If it is hard as a researcher who works with labour market data to make sense of all this, imagine what it is like for young people trying to plan a career (and if doing a degree in the UK, running up major debt).
However, there is beginning to appear some more nuanced research on the future of jobs. Michael Chui, James Manyika, and Mehdi Miremadi have just published the initial report on a research project looking at how automation will affect future employment. The report, entitled ‘Where machines could replace humans—and where they can’t (yet)’, is based on detailed analysis of 2,000-plus work activities for more than 800 occupations. Using data from the US Bureau of Labor Statistics and O*Net, they have quantified both the amount of time spent on these activities across the economy of the United States and the technical feasibility of automating each of them.
Their overall finding is that while automation will eliminate very few occupations entirely in the next decade, it will affect portions of almost all jobs to a greater or lesser degree, depending on the type of work they entail.
Each whole occupation is made up of multiple types of activities, each with varying degrees of technical feasibility. In practice, they explain, automation will depend on more than just technical feasibility.
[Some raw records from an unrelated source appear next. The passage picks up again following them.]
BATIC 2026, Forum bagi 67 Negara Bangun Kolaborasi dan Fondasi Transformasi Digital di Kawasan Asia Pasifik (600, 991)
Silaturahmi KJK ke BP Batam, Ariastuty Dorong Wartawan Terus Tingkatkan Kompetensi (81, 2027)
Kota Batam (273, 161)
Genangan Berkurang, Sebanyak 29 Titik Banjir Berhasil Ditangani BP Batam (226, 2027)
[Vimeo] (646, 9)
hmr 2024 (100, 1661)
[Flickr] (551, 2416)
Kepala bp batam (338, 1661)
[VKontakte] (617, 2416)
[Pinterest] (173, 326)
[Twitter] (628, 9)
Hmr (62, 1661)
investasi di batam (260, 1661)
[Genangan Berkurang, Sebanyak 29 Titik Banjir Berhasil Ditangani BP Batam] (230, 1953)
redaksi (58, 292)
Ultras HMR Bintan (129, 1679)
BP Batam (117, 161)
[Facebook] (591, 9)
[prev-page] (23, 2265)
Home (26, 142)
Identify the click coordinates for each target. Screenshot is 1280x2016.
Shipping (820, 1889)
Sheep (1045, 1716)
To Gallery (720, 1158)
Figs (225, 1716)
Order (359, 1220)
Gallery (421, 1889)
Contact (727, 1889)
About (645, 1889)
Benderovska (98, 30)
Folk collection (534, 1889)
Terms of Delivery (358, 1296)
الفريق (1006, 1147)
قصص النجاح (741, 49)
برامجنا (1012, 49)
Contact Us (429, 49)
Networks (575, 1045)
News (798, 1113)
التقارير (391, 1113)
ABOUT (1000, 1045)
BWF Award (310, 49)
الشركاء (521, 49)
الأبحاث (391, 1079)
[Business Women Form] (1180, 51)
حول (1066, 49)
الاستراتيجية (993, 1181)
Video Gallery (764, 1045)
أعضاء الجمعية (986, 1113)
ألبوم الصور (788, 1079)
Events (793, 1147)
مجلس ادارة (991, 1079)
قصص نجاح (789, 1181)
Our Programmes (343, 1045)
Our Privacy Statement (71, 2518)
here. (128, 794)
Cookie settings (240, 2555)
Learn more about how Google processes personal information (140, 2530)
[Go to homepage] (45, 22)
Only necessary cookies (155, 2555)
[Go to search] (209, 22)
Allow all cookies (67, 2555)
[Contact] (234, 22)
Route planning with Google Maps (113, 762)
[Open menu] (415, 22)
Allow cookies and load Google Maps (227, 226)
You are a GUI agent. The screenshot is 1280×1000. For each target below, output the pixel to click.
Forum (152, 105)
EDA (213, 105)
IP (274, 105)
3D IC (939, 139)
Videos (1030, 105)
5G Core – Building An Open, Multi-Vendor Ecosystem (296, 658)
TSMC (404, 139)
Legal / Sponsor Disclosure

Five factors are involved: technical feasibility, costs to automate, the relative scarcity, skills and costs of workers who might otherwise do the activity, benefits (e.g. superior performance) of automation beyond labour costs substitution and regulatory and social acceptance considerations.
The likelihood and ease of automation depends on the types of activities organised on a continuum of less susceptible to automation to more susceptible to automation: managing others, applying expertise, stakeholder interactions, unpredictable physical work, data collection, processing data, predictable physical work. Thus occupations like accommodation, food service and manufacturing which include a large amount of predictable physical work are likely to be automated, similarly work in finance and insurance which involves much processing of data. On the other hand jobs in construction and in agriculture which comprise predominantly unpredictable physical work are unlikely to be automated, at least at present. And there is good news for teachers: “the importance of human interaction is evident in two sectors that, so far, have a relatively low technical potential for automation: healthcare and education.”